KlikFakta.com, INTERNASIONAL – Sampah medis akibat pandemi sudah tidak bisa diremehkan. Penggunaan masker, alat tes, hingga alat kesehatan di seluruh dunia sudah menambah beban sampah beribu-ribu ton.
Laporan terbaru Organisasi Kesehatan Dunia (WHO) pada 1 Februari 2022 lalu menyatakan adanya upaya mendesak yang harus dilakukan untuk pengelolaan limbah medis. Ini karena sifatnya yang berbahaya dan mengancam kesehatan manusia.
WHO mendasarkan analisis ini dari pembelian alat pelindung diri (APD) pada Maret 2020 – November 2021 yang jumlahnya mencapai 87.000 ton.

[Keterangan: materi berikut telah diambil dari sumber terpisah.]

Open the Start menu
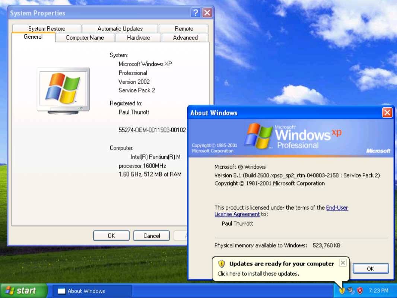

Dengan demikian, laporan WHO belum mengkalkulasi jumlah keseluruhan limbah medis akibat pandemi, seperti masker yang digunakan seluruh orang di dunia.
Laporan WHO menunjukkan lebih dari 140 juta alat uji yang berpotensi menghasilkan 2.600 ton limbah tidak menular (terutama plastik) dan 731.000 liter limbah sudah didistribusikan.
Sementara lebih dari 8 miliar dosis vaksin telah diberikan secara global menghasilkan 144.000 ton limbah tambahan dalam bentuk jarum suntik, jarum, dan kotak pengaman.
Saat ini, 30% fasilitas kesehatan (60% di negara kurang berkembang) tidak dilengkapi sarana penanganan sampah, apalagi beban tambahan akibat COVID-19.
Hal ini berpotensi membuat petugas kesehatan mengalami cedera tertusuk jarum suntik, luka bakar dan mikroorganisme pathogen.
Limbah ini juga berdampak pada masyarakat yang tinggal di dekat tempat pembuangan sampah yang tidak dikelola dengan baik dan tempat pembuangan limbah melalui udara yang terkontaminasi dari pembakaran limbah, kualitas air buruk, atau hama pembawa penyakit.
“COVID-19 telah memaksa dunia untuk memperhitungkan kesenjangan dan aspek yang diabaikan dari aliran limbah dan bagaimana kita memproduksi, menggunakan, dan membuang sumber daya perawatan kesehatan kita, dari awal hingga akhir,” kata Dr Maria Neira, Direktur, Lingkungan, Iklim Perubahan dan Kesehatan di WHO.
“Perubahan signifikan di semua tingkatan, mulai dari global hingga lantai rumah sakit, dalam cara kita mengelola aliran limbah perawatan kesehatan adalah persyaratan dasar sistem perawatan kesehatan cerdas iklim, yang menjadi komitmen banyak negara pada Konferensi Perubahan Iklim PBB baru-baru ini, dan , tentu saja, pemulihan yang sehat dari COVID-19 dan kesiapsiagaan untuk keadaan darurat kesehatan lainnya di masa depan.”